Excerpt from a dataset:
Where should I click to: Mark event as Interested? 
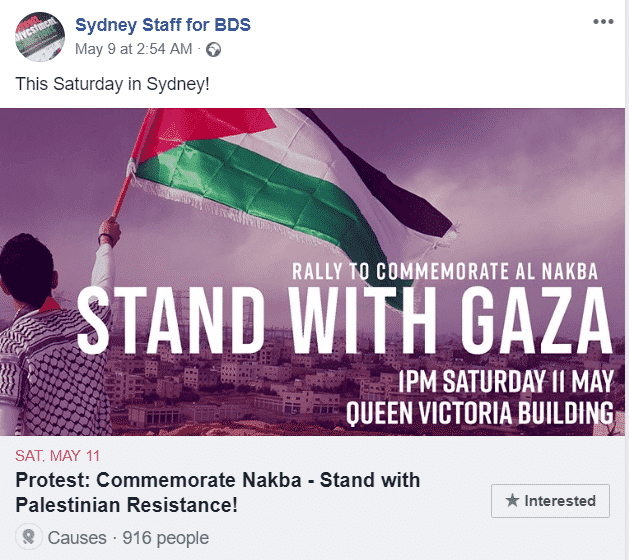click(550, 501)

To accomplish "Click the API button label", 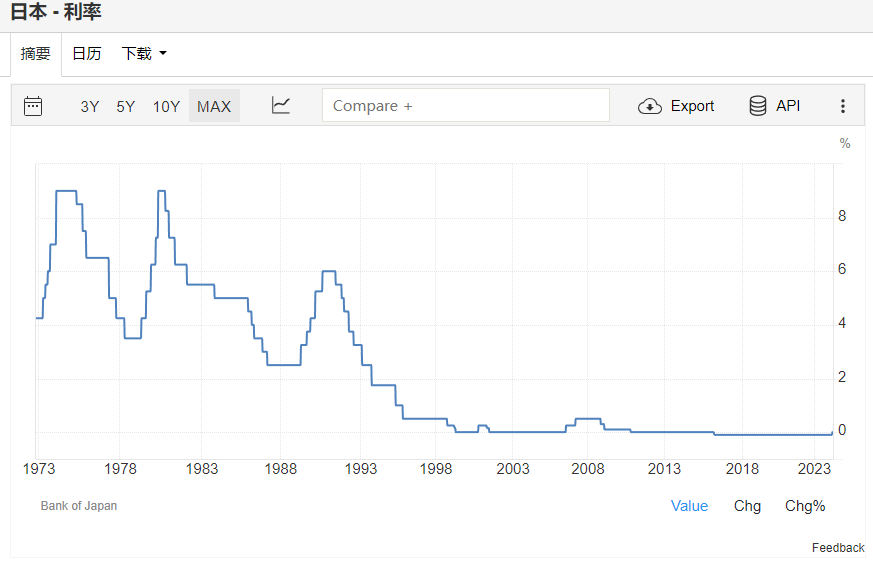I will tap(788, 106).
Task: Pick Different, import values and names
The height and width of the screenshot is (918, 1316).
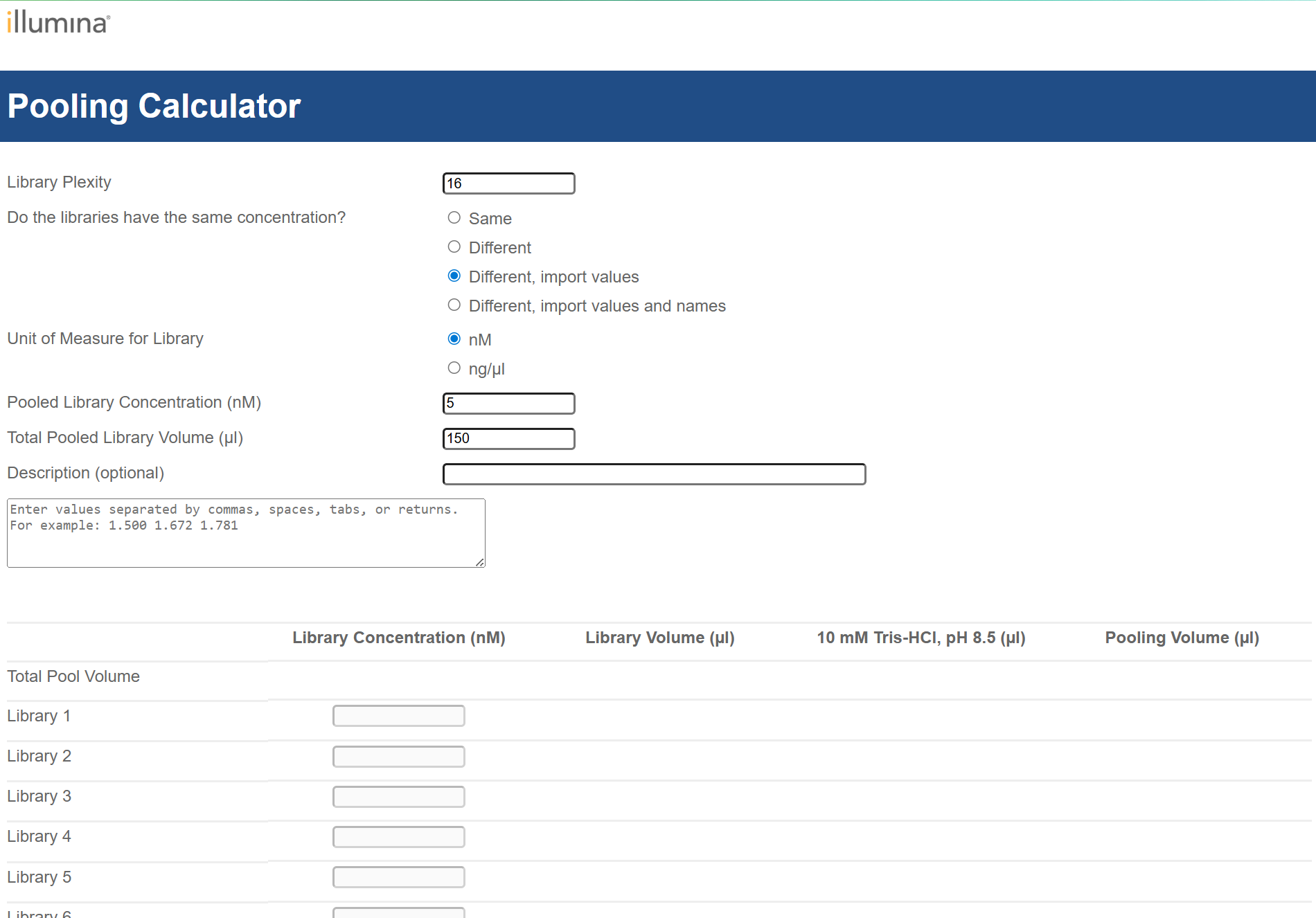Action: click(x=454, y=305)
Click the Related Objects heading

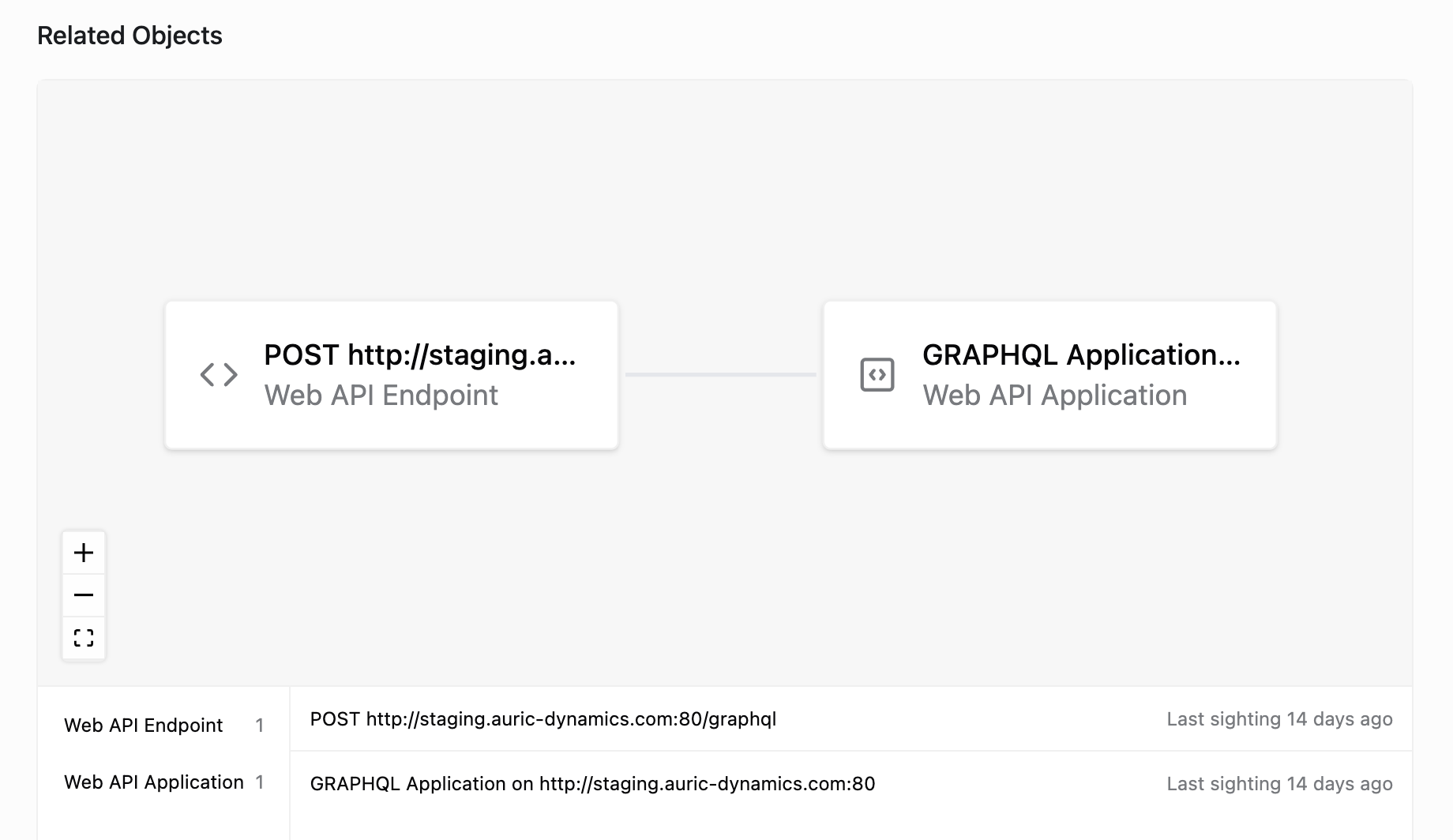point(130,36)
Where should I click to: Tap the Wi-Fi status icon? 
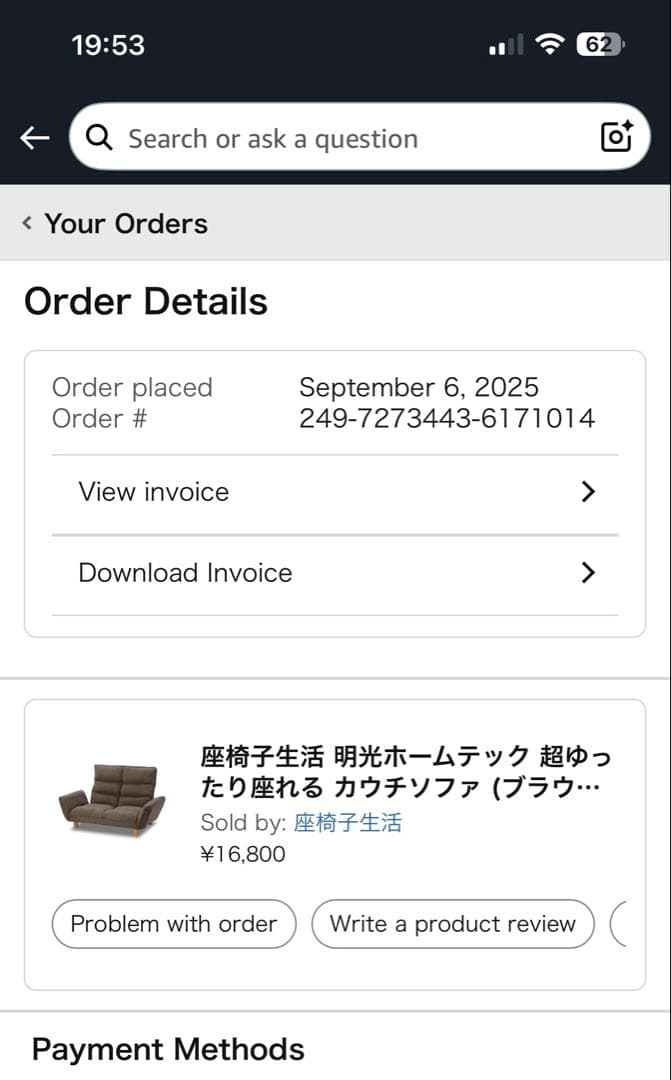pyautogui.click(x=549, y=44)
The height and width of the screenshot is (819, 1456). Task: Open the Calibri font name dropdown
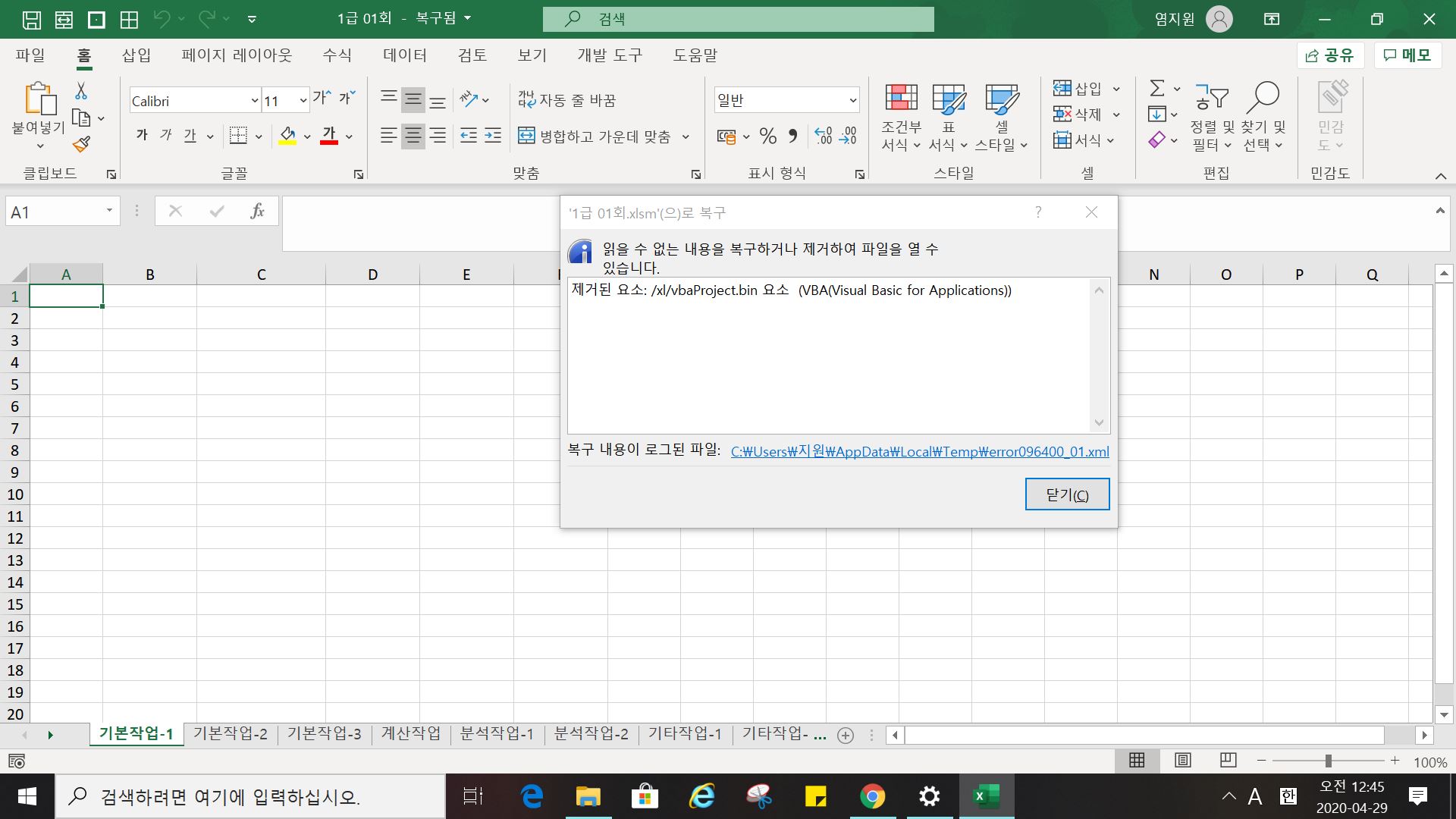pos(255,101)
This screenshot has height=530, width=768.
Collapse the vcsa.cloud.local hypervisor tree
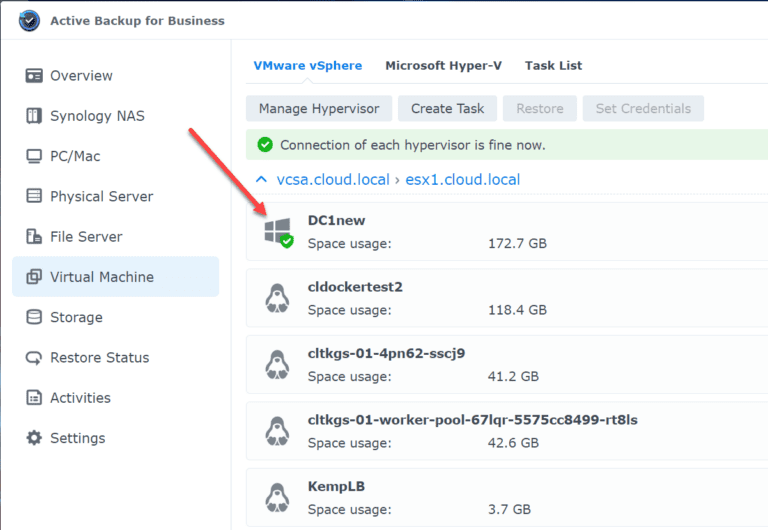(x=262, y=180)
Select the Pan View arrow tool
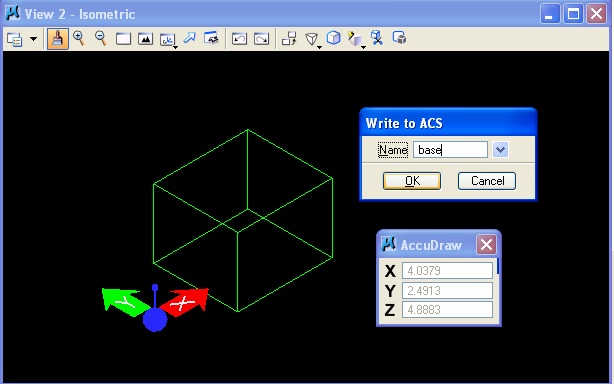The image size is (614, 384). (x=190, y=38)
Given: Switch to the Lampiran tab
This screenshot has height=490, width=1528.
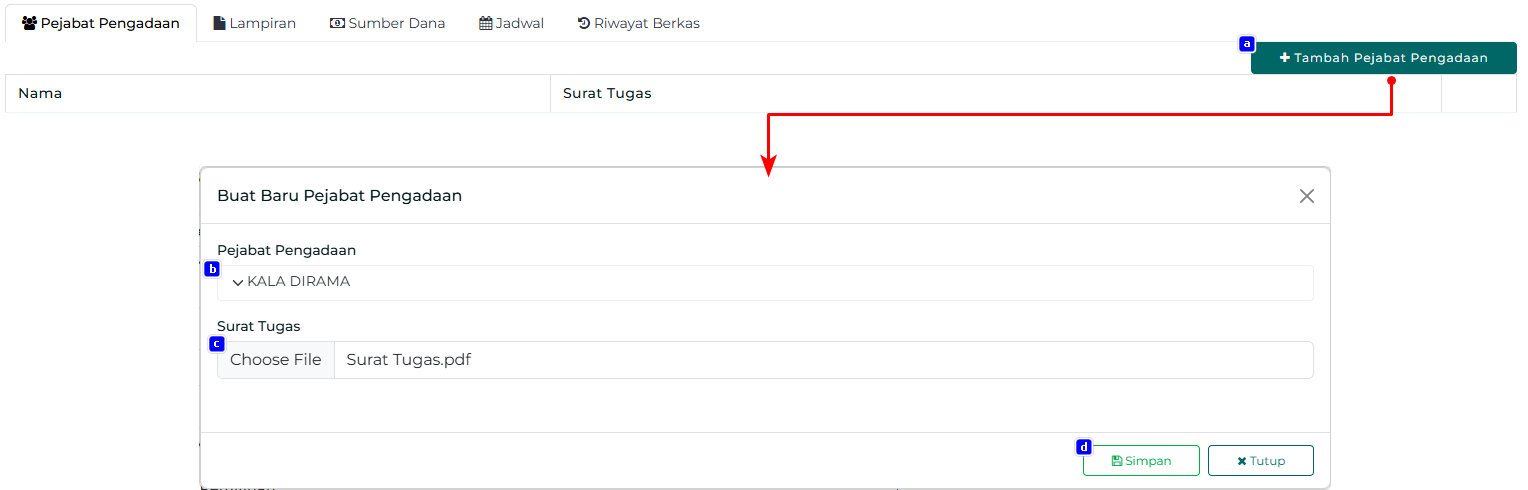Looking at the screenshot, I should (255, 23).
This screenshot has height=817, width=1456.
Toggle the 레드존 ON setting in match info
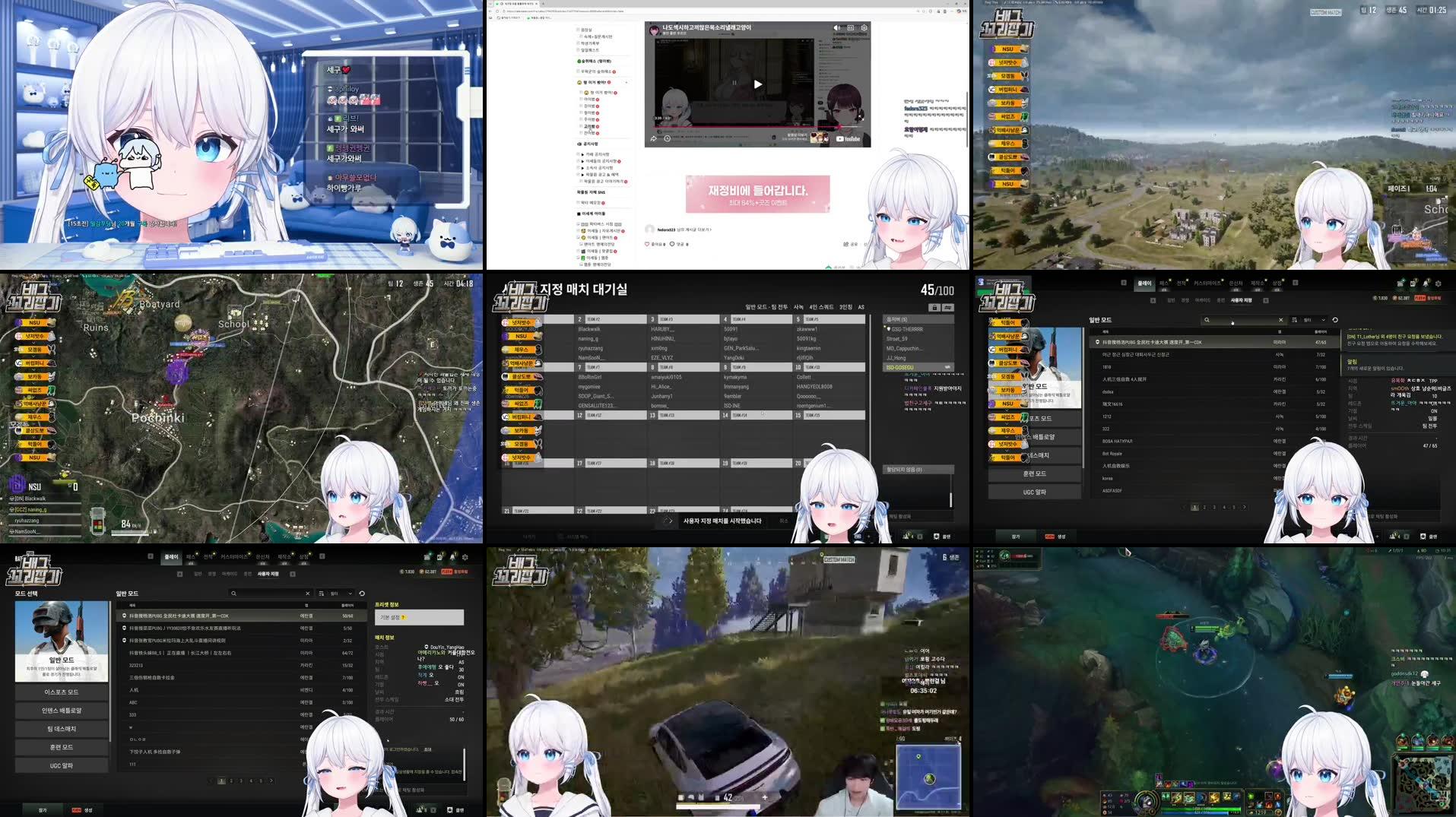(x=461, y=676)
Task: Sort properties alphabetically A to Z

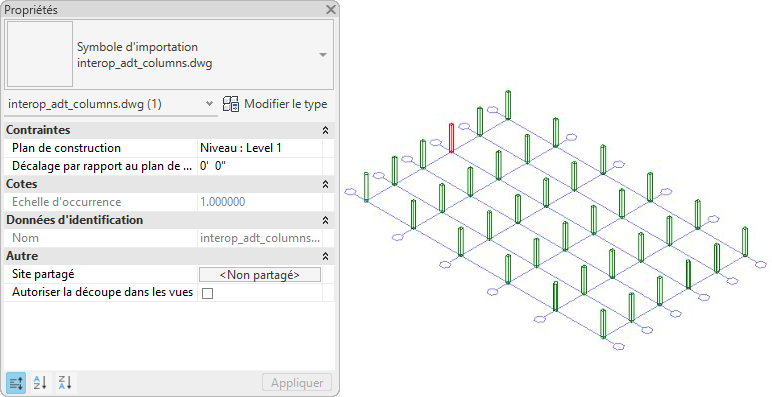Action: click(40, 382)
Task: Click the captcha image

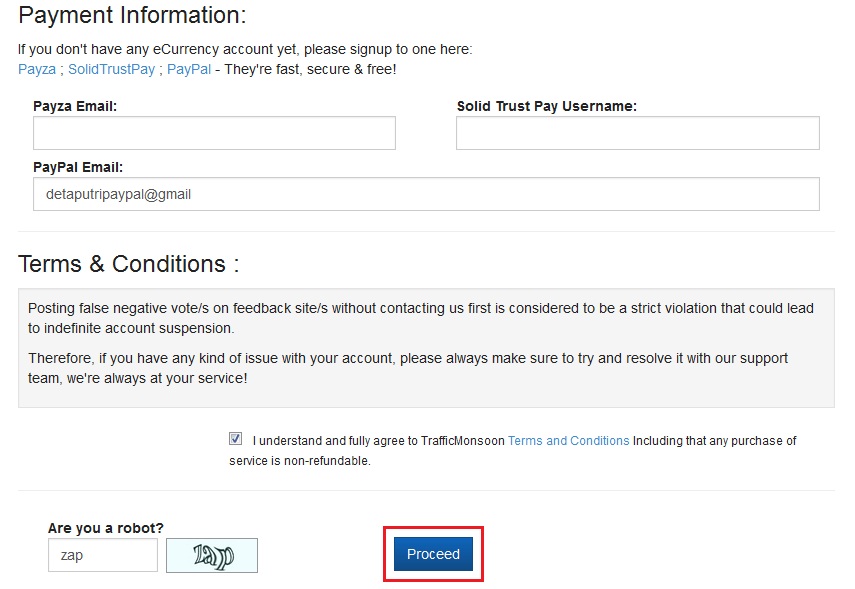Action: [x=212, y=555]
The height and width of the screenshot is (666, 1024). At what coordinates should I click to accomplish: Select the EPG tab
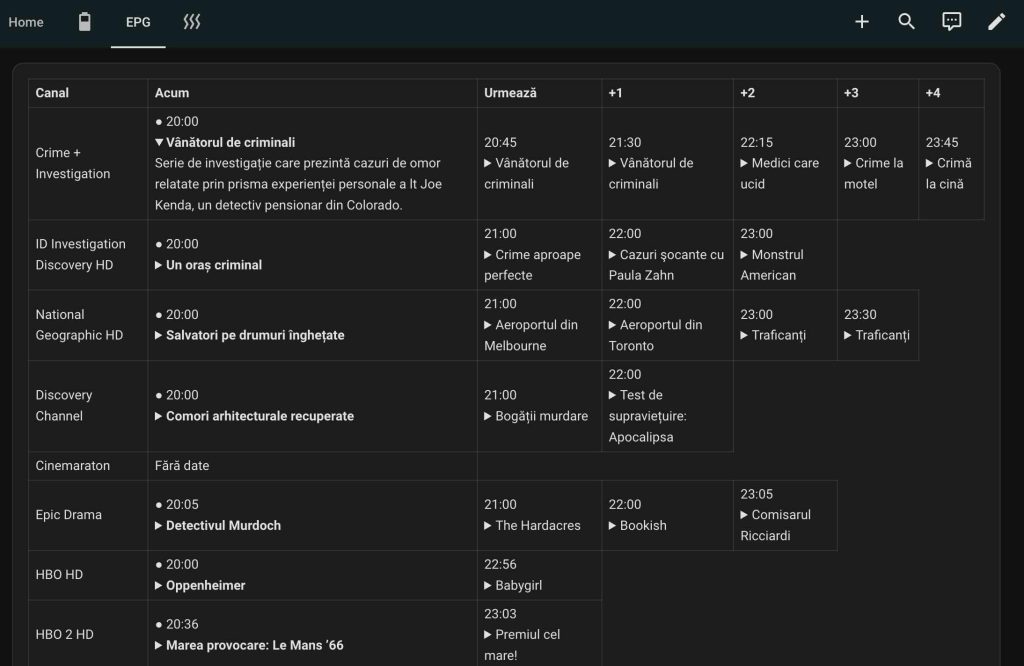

-- Objective --
Repeat the lines of the records from the one containing "This screenshot has height=817, width=1456." through the one containing "Action: [x=212, y=555]", keeping both of those lines. Leave the pictures out of your answer.

-- Exercise result --
This screenshot has height=817, width=1456.
Toggle the 레드존 ON setting in match info
(x=461, y=676)
Task: Sort properties alphabetically A to Z

Action: click(40, 382)
Task: Click the captcha image

Action: [x=212, y=555]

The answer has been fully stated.